International visitors to the festival have brought cultural exchange back to Pec, with Mike Reiss, the former showrunner of The Simpsons, among last year’s guests. “It’s important when people from abroad come and share different perspectives,” says Sanaja. The founders are using the festival as a springboard for grassroots redevelopment in Pec. Festival-goers boost the local economy, there have been infrastructure improvements to parks and public spaces, and “building locally”, as Sanaja puts it, is now seen as a viable alternative to leaving for the capital, Pristina. “Culture empowers people to do things beyond the routine,” she adds. Anibar is living proof.
Beyond the sea
Umeå — TRANSPORT
The busiest sea route connecting Sweden and Finland runs over the Bothnian Sea, from Stockholm to Helsinki and Turku – but there is another, lesser-known route further north. The cities of Vaasa and Umeå also have a ferry running between them – albeit a small and old one. Now there are big plans to upgrade the connection with a new passenger and cargo vessel and surrounding rail infrastructure.

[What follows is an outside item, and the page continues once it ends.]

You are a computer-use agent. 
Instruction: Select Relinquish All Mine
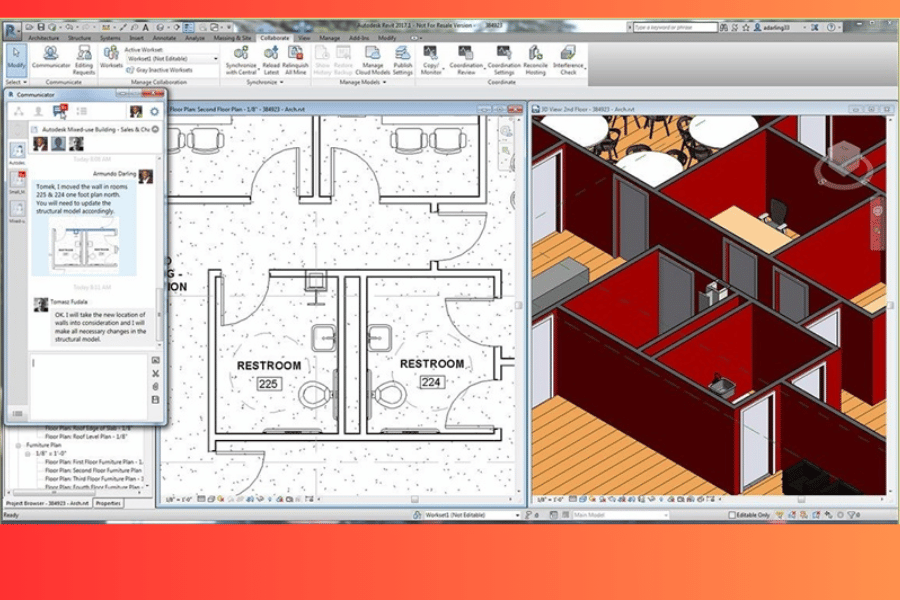295,58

The regions want to amp up economic growth by providing a fast year-round transport route. The route would bypass more than 800km of existing roads, saving fuel and time. The residents of the two cities have been longing for an upgraded connection for years: it would allow access to a much larger area for work, shopping and leisure on both sides of the sea. A large part of the financing has already been secured and the new ferry is due to be completed in 2018.
Deep clean
Portland — DEVELOPMENT
Portland’s riverfront is the heart of the city’s industrial economy and the possible site of promising future residential developments. “We have 40,000 river-dependent jobs,” says Nick Fish, the city councillor in charge of the Oregon city’s environmental bureau. “All along the river are brownfields that could be converted into housing.”

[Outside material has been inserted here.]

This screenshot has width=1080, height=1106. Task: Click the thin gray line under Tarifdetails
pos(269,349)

Now the area’s rivers are set for a federally mandated pollution clean-up on a grand scale: plans should be set by the end of 2016, the ultimate cost could be $3bn (€2.6bn) and the project will take decades. Still in question is what kind of urban planning and development will be possible after environmental, municipal and commercial groups (which will have to fund the clean-up) have their say. “Uncertainty prevents companies from making further investments,” says Fish. “We need a practical plan. The last thing we want is 20 years of litigation.”
Q&A
Kengo Kuma
Architect
Tokyo
After Zaha Hadid’s plans for Tokyo’s new National Olympic Stadium were rejected at the last minute, the job of coming up with a new vision went to architect Kengo Kuma. Now he has to deliver.
The new stadium in will be situated in Meiji Jingu Gaien park. How did you utilise the surroundings?
I wanted to integrate the nearby forest and shrines, which are special to Tokyo’s people, into the stadium’s design. My solution was to cover the façade with wooden lattice. It is a building that is warm, natural and pure.
Why is wood important in structures in the city?
In the 20th century cities were covered by concrete and steel, and most lost their sense of peace. The role of 21st-century urban design is to recover that peacefulness, even in the centre of the city.
Your aim is to have a stadium that’s as low and as flat as possible. Is that an aspect of bringing a sense of Japanese tradition to the project?
Yes, traditionally Japanese buildings had a low silhouette and cities were very low. That kind of tradition is still needed so we proposed the low-silhouette stadium for the Olympics. That kind of human scale is necessary for our city life. If everybody wants high ceilings and big volume, the quality of the city would be gone.